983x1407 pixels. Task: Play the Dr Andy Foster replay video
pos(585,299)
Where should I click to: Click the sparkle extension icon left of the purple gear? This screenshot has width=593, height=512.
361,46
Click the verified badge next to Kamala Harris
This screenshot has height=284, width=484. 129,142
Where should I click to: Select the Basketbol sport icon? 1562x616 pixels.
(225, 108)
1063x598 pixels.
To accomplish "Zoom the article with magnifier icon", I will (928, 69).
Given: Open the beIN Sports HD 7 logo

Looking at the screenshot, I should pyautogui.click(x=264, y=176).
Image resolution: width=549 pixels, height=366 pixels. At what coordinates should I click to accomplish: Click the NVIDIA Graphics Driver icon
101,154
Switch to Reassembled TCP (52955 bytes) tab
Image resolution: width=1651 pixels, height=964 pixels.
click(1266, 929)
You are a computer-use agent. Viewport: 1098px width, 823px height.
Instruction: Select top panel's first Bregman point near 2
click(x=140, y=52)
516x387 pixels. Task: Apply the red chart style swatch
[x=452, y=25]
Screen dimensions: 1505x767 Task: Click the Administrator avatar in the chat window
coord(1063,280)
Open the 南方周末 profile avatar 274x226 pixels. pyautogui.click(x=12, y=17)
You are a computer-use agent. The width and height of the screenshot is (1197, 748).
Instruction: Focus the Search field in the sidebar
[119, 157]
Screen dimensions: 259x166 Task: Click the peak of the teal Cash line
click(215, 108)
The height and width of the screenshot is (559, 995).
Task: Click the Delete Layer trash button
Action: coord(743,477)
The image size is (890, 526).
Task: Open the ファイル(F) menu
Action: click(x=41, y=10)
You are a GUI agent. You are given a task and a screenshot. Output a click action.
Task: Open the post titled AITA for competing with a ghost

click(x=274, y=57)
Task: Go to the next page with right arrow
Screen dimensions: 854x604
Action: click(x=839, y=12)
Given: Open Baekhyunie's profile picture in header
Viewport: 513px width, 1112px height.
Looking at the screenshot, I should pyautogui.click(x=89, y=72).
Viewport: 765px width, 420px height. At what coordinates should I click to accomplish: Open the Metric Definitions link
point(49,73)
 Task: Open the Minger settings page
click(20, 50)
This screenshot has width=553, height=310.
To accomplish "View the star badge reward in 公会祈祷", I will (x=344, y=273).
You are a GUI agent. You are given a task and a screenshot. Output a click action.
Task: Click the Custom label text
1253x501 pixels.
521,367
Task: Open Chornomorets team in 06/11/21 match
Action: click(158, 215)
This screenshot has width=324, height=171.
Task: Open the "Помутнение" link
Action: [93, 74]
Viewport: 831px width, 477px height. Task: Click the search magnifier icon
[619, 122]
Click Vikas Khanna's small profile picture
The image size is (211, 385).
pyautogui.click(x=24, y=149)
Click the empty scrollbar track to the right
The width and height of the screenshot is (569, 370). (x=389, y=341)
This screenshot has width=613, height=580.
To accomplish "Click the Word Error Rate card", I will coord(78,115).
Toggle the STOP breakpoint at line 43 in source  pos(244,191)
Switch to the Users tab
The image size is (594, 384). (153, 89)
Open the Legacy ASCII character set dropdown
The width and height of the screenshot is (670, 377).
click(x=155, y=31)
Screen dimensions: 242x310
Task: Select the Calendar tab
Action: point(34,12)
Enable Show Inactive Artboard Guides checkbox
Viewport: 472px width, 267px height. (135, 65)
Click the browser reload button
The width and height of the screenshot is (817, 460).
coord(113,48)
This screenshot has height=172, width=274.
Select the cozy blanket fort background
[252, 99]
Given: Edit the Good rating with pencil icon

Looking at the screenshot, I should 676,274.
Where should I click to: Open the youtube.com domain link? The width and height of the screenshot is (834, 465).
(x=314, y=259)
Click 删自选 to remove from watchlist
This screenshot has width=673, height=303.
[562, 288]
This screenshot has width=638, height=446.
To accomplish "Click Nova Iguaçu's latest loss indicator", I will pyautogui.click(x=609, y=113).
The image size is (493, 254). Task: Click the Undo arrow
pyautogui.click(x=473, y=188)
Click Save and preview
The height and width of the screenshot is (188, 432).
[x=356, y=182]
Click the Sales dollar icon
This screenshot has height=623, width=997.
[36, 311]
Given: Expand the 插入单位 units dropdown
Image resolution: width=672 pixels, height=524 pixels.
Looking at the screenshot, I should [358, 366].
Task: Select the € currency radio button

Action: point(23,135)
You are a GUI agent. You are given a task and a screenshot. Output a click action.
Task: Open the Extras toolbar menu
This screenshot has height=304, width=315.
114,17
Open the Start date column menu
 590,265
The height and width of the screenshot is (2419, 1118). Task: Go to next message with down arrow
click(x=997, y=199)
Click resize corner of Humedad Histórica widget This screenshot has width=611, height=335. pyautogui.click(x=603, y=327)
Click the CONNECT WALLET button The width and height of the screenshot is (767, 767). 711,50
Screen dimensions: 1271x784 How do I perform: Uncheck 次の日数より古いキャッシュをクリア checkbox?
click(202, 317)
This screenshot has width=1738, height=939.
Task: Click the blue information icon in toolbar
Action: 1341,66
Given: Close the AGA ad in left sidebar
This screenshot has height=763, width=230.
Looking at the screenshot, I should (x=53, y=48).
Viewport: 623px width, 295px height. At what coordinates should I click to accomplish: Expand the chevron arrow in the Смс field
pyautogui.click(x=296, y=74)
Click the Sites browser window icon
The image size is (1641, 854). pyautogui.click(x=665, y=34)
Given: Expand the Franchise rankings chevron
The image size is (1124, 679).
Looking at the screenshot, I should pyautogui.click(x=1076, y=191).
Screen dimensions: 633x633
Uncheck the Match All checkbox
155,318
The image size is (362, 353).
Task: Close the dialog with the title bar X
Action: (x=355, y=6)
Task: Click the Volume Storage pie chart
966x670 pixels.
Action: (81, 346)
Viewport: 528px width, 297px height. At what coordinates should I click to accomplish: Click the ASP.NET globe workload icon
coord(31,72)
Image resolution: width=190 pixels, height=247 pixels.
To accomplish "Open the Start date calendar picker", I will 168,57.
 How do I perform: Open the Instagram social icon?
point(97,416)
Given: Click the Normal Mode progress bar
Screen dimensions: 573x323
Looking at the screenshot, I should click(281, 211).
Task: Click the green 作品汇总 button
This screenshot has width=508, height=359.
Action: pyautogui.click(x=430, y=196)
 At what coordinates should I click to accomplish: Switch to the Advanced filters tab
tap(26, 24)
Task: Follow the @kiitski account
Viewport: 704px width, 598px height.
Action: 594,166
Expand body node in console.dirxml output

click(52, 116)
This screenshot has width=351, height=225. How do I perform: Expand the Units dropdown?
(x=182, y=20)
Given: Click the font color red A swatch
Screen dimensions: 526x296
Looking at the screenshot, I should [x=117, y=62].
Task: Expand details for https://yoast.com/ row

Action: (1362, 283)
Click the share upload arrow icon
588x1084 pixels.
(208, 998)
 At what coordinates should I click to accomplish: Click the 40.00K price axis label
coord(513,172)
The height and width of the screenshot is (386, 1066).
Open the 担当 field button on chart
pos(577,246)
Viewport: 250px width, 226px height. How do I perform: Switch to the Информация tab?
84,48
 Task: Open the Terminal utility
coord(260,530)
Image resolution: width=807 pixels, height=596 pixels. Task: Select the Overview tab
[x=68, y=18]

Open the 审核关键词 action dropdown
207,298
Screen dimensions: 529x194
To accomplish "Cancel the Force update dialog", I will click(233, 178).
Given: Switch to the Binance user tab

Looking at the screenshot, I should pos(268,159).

Given task
Reproduce the entries verbatim, from the line containing "Task: Open the Minger settings page" up to and including the line containing "The image size is (594, 384). (153, 89)".

Answer for this exercise
 Task: Open the Minger settings page
click(20, 50)
This screenshot has width=553, height=310.
To accomplish "View the star badge reward in 公会祈祷", I will (x=344, y=273).
You are a GUI agent. You are given a task and a screenshot. Output a click action.
Task: Click the Custom label text
1253x501 pixels.
521,367
Task: Open Chornomorets team in 06/11/21 match
Action: click(158, 215)
This screenshot has width=324, height=171.
Task: Open the "Помутнение" link
Action: [93, 74]
Viewport: 831px width, 477px height. Task: Click the search magnifier icon
[619, 122]
Click Vikas Khanna's small profile picture
The image size is (211, 385).
pyautogui.click(x=24, y=149)
Click the empty scrollbar track to the right
The width and height of the screenshot is (569, 370). (x=389, y=341)
This screenshot has width=613, height=580.
To accomplish "Click the Word Error Rate card", I will coord(78,115).
Toggle the STOP breakpoint at line 43 in source  pos(244,191)
Switch to the Users tab
The image size is (594, 384). (153, 89)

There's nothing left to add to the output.